Amazon Kindle, Echo Groups Test COVID-19 Tech To Keep Ecommerce At Full Speed

Amazon’s hardware group responsible for the Kindle e-reader and Echo Smart speaker is hiring engineers to work on its COVID-19 testing initiative.

Lab126, which GeekWire explains has been tasked with helping to keep Amazon fulfillment centers safe, has several job listings for mechanical design engineers to investigate and introduce new technology and methods to improve the quality and the efficiency of COVID-19 testing.

The jobs are located in Hebron, Kentucky, far from the company’s main headquarters in Seattle. During the company’s Q1 2020 earnings call, Brian Olsavsky, Amazon COO, said the company is making “investments in personal protective equipment for employees, enhanced cleaning of our facilities, our wages for our hourly teams and hundreds of millions of dollars to develop COVID-19 testing capabilities.”

Olsavsky also said Amazon estimates that testing will be about $300 million in Q2, if successful.

The hope is that testing will keep employees safe and distribution centers operational. “I think everyone is trying to get testing,” Olsavsky said. “It's not readily available on the scale that we needed to test our scale of employees.”

Keeping products in the hands of consumers means that distribution centers all along the product supply chain -- from electronic components to media buys from search to television -- must be kept up and running.

This type of testing affects all types of business, including media buys, because without these innovations brands stop advertising.

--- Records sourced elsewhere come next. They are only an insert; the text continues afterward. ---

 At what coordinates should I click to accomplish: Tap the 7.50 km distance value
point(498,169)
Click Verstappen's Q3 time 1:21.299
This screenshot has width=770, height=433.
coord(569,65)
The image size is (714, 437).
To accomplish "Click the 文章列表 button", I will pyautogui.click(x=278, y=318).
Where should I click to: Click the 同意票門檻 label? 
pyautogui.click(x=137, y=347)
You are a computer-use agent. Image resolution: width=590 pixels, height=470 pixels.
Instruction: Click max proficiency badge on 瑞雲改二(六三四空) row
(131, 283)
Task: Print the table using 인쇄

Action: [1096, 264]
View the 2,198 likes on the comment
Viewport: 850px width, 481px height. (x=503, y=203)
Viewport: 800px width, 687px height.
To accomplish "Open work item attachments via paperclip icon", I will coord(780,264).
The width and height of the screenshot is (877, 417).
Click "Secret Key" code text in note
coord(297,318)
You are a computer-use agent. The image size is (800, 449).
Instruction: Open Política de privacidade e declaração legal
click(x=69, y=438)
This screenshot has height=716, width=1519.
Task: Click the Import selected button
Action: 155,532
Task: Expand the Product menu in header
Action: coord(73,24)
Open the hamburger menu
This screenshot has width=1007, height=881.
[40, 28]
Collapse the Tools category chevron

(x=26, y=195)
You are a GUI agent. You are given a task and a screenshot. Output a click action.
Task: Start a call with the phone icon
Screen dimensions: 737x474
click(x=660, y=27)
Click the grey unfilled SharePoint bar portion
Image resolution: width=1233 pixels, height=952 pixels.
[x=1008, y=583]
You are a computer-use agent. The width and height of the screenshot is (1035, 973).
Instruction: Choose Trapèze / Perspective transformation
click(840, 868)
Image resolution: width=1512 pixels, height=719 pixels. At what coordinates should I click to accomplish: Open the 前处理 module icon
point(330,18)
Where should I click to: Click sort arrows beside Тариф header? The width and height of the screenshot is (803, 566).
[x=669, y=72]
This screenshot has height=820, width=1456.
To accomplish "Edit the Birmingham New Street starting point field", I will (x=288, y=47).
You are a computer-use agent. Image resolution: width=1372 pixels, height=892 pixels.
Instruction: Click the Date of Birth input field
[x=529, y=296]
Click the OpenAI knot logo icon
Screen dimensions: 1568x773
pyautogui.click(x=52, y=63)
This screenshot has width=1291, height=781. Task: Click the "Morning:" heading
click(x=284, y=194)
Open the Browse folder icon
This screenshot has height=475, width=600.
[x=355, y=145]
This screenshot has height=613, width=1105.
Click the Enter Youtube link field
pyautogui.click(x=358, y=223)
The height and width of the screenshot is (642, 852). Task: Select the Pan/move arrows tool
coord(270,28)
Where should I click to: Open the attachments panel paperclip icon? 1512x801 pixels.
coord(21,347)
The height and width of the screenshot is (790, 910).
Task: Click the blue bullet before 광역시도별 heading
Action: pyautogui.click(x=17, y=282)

Digi-Key -- a distributor that supplies electronic components for developers at companies like Samsung, Google, and Apple, built into mobile phones and televisions -- created an ultraviolet sanitization tunnel.

The tunnel sanitizes more than 8,000 totes that travel through the company’s intelligent conveyor system daily. It aims to keep warehouse employees safe as possible.

The machine, which sanitizes the totes with chemicals and "ultraviolet Germicidal Irradiation," a technique used by many businesses to kill and deactivate microorganisms by destroying nucleic acids and disrupting their DNA, was created by a team of six engineers at Digi-Key.